WORK TO COMPLETE
Lay out the lines from the one containing "Task: Click the Carola von Laufenberg heading" through the last line as a Markdown table with the columns No. and Text, numbering each row and skipping blank lines. Leave the pictures out.

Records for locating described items
......

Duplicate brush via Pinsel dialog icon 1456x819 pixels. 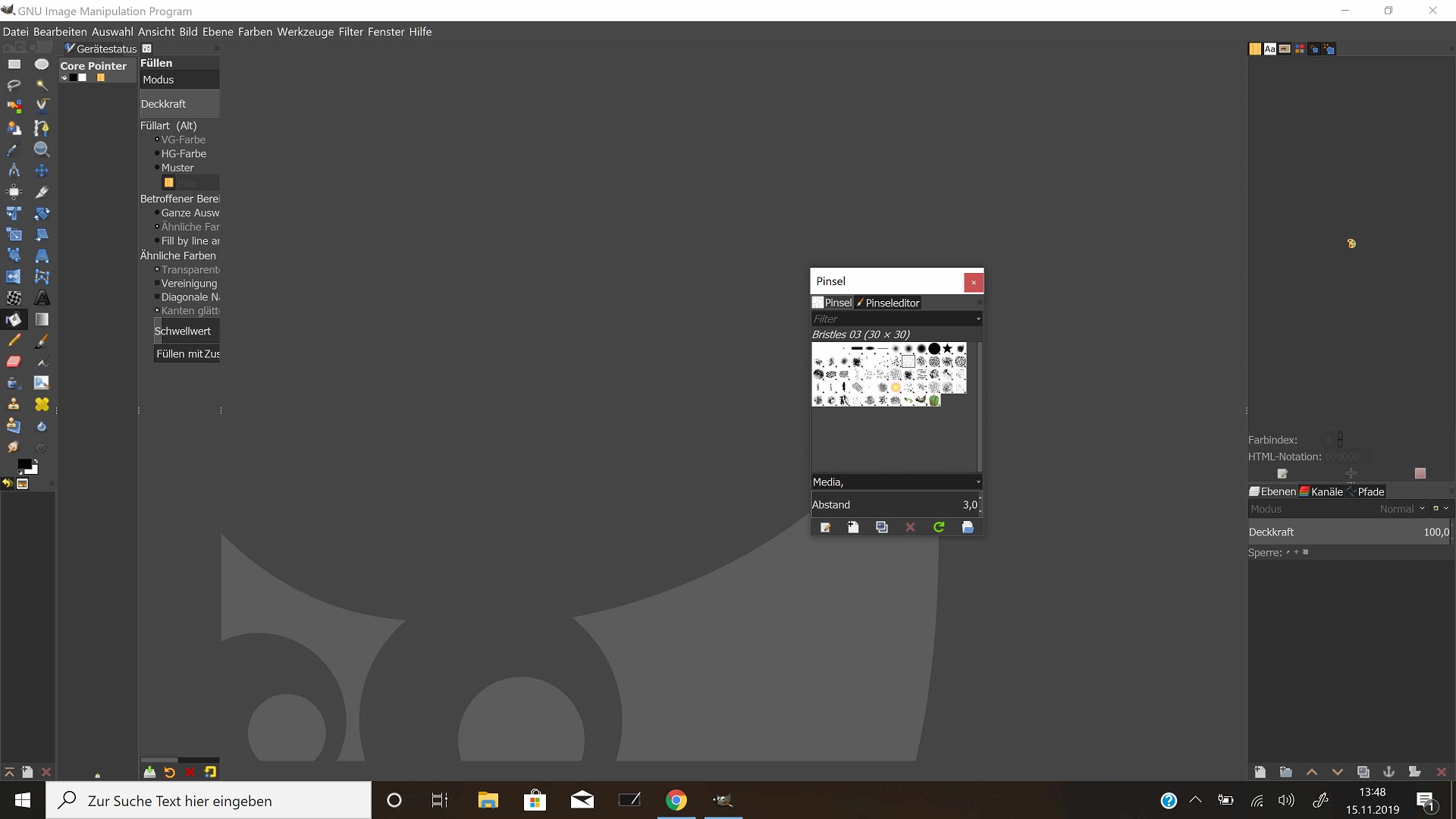click(881, 527)
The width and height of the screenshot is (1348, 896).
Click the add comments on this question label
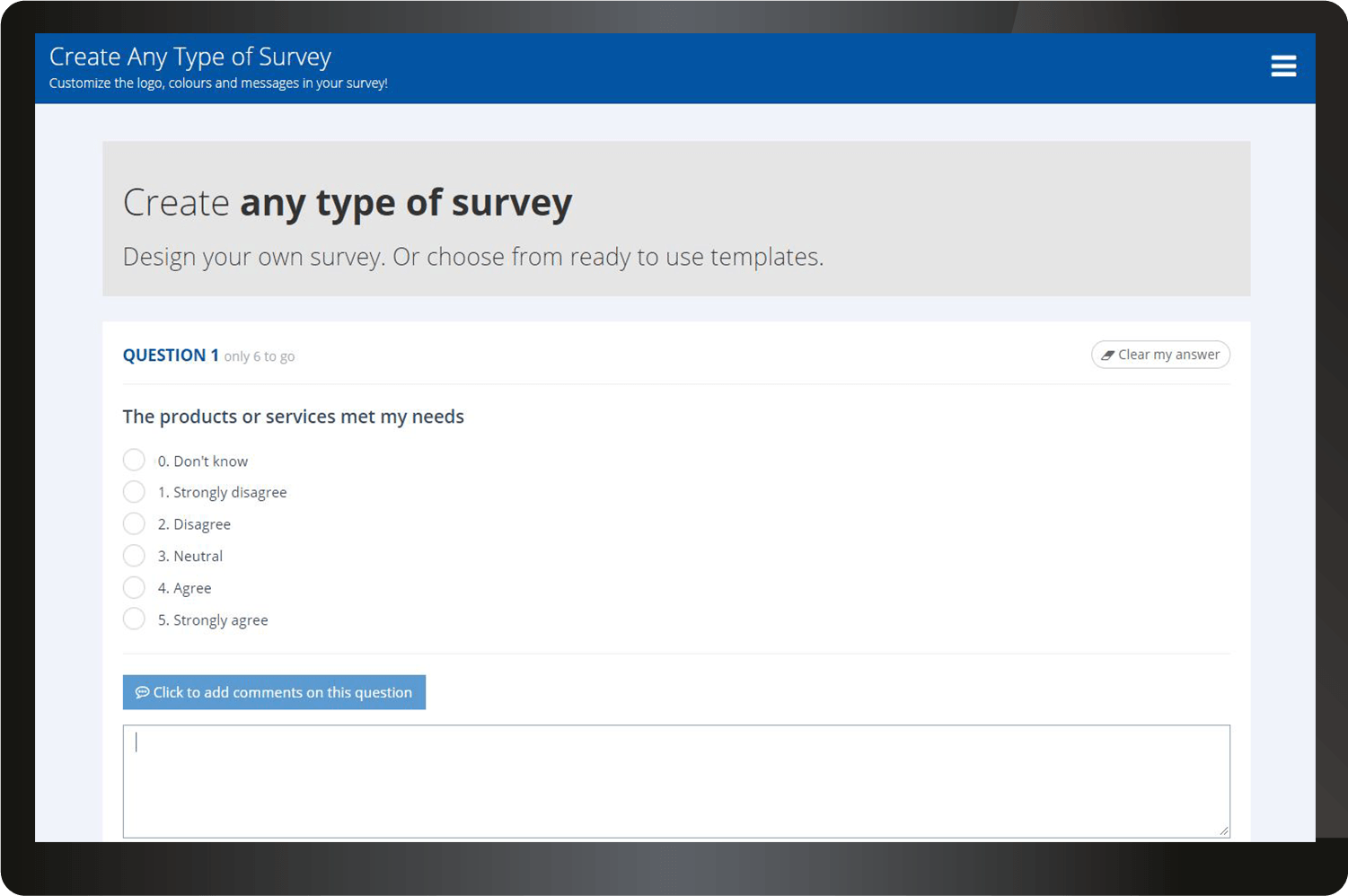coord(282,692)
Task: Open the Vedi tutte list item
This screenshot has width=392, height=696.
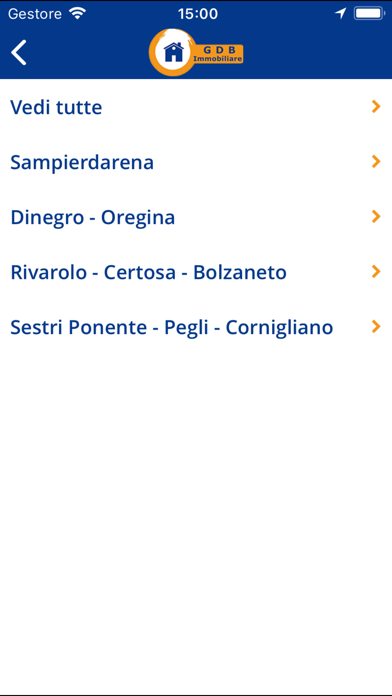Action: point(196,107)
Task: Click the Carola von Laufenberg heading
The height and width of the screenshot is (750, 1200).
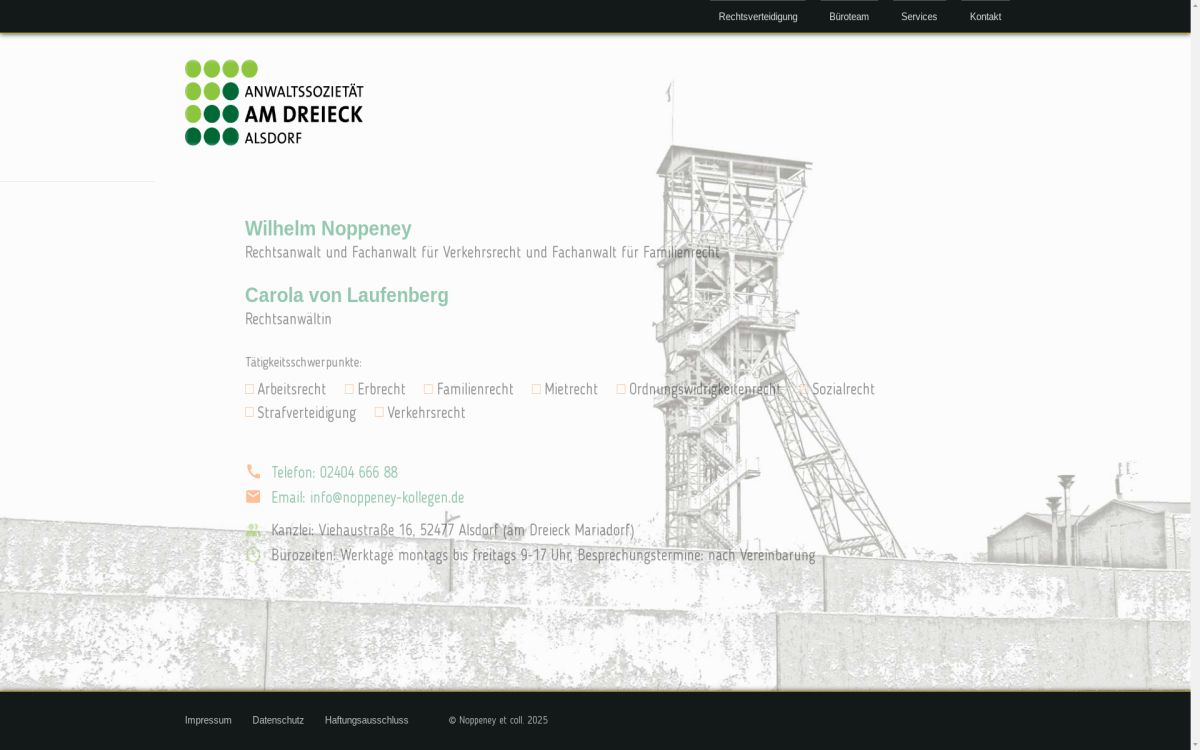Action: [x=347, y=295]
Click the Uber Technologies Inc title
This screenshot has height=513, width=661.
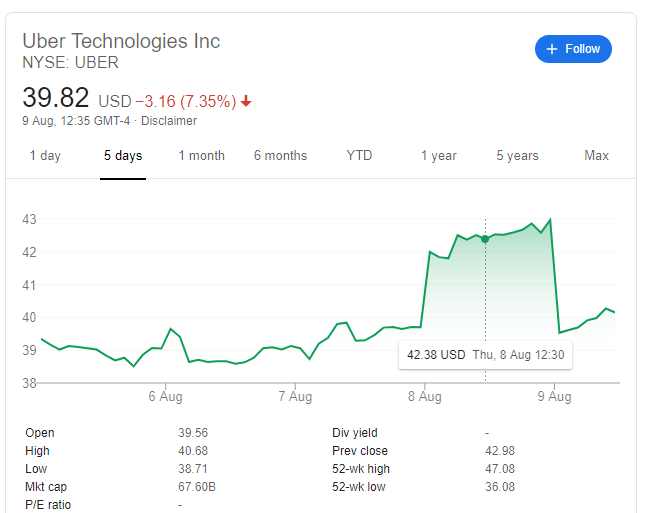pos(121,41)
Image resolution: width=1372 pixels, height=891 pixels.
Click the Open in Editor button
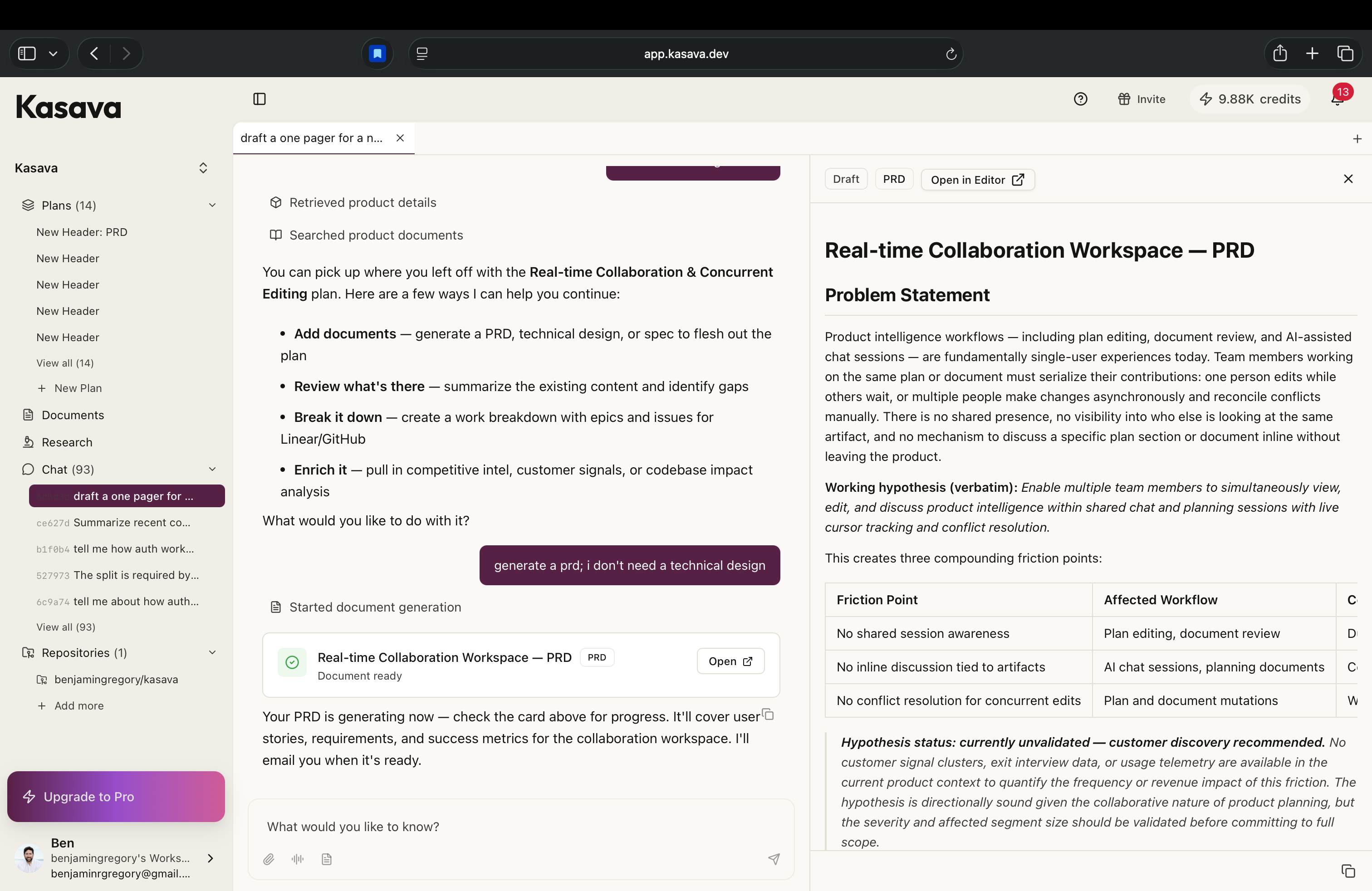[x=977, y=180]
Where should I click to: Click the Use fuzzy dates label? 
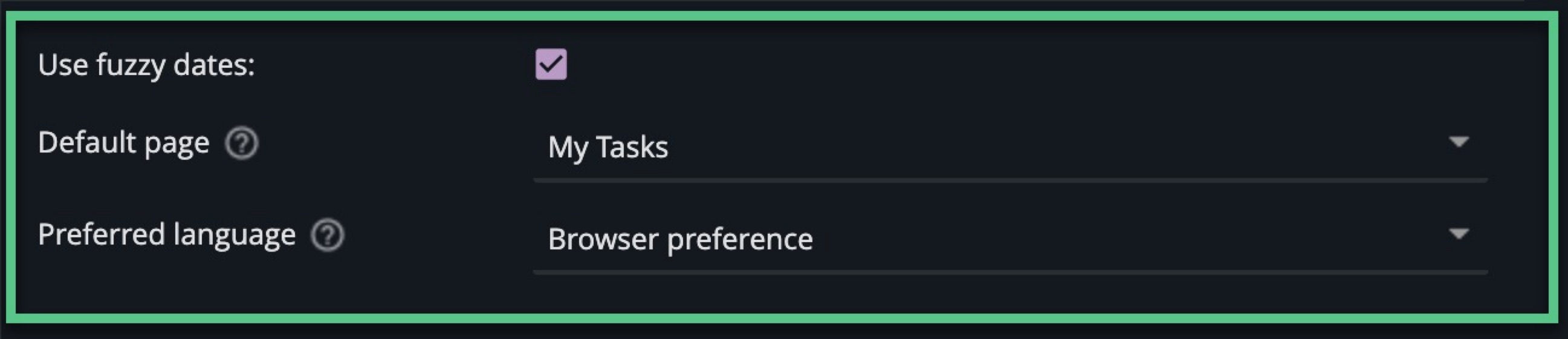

......

COMPLETE ANSWER
| No. | Text |
|---|---|
| 1 | Task: Click the Carola von Laufenberg heading |
| 2 | The height and width of the screenshot is (750, 1200). |
| 3 | Action: [x=347, y=295] |
| 4 | Click the Uber Technologies Inc title |
| 5 | This screenshot has height=513, width=661. |
| 6 | pos(121,41) |
| 7 | Image resolution: width=1372 pixels, height=891 pixels. |
| 8 | Click the Open in Editor button |
| 9 | [x=977, y=180] |
| 10 | Where should I click to: Click the Use fuzzy dates label?  |